Schopen believes that the Vinaya literature and vihāra monastic system are in fact post-Aśoka (304-232 BCE):
If the compilers of the various Vinayas considered it ‘highly important’ to regulate the lives of their monks so as to give no cause for complaint to the laity, and if considerations of this sort could only have assumed high importance after buddhist groups had permanently settled down, then, since the latter almost certainly did not occur until well after Aśoka, it would be obvious that all the Vinayas that we have are late, precisely as both Wassilieff and Lévi have suggested a hundred years ago.
Even in the later inscriptions from Bharhut and Sanchi there are no references to vihāras, and they begin to appear—though still rarely—only in Kharosṭḥī records of a little before and a little after the Common Era, about the same time that the first indications of permanent monastic residential quarters begin to appear in the archaeological record for the Northwest, and this is not likely to be mere coincidence.
Quoted in Johannes Bronkhorst, Buddhism in the Shadow of Brahmanism Handbook of Oriental Studies
(Leiden: Brill, 2011), 18-19.
In any case, in ancient times as is now, the Mahāsāṃghika Vinaya is thought to be the earliest extant rendition of Vinaya literature available to us, not the Theravāda Vinaya.
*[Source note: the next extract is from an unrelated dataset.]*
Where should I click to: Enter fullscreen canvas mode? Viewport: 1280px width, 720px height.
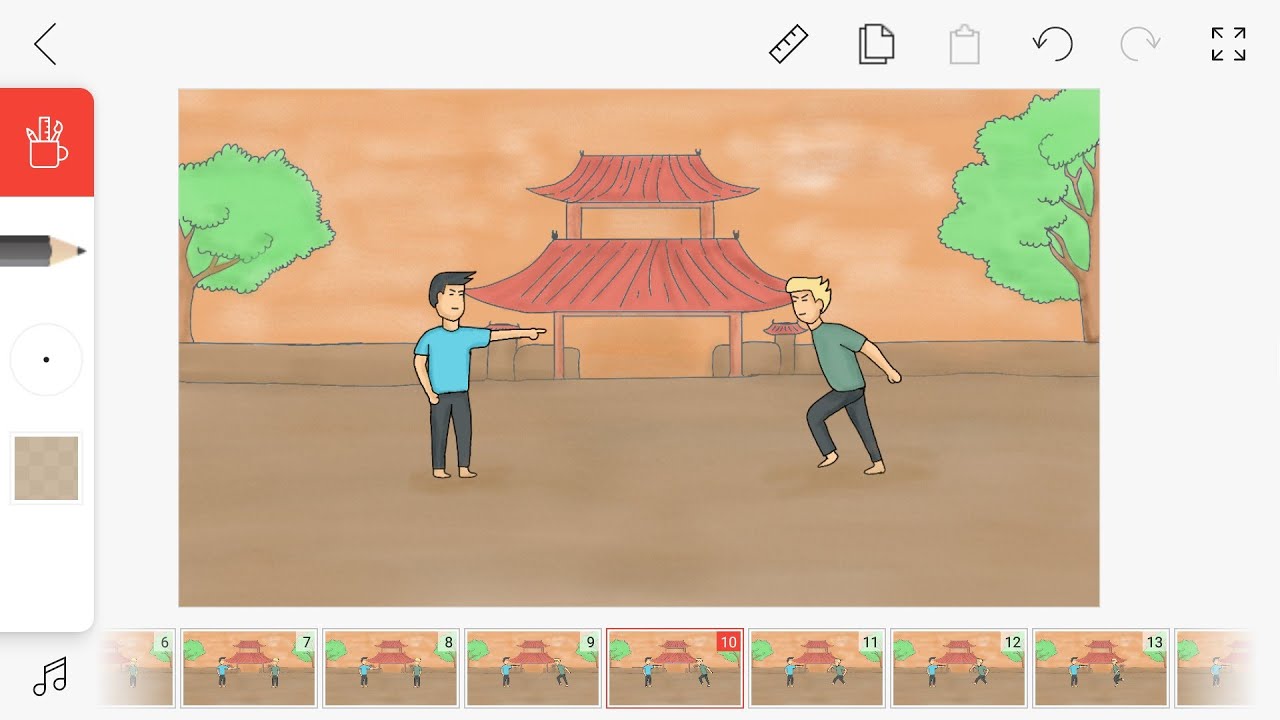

To suggest that the Vinaya Pitaka of the Pali Canon is more related to the maintenance of appearances to encourage wealth building seems quite incorrect.
Academic scholarship might disagree. See citation above. The overarching concern of Vinaya literature is about maintaining image at a time when the sangha has become a landed institution and arguably an already quite capital intensive operation. This happened well after Aśoka.
The truth of the matter is that the Buddhism(s) of the Theravādins and Mahāsāṃghikas were well-developed and self-conscious institutions based on
the original teachings of Śākyamuni, but not the original teachings and practices themselves.
Nobody gets to claim themselves as the original Buddhism.
Anyway, the point is that the Vinaya(s) as we have them now are a later development from a time when Buddhism became a capital intensive religion.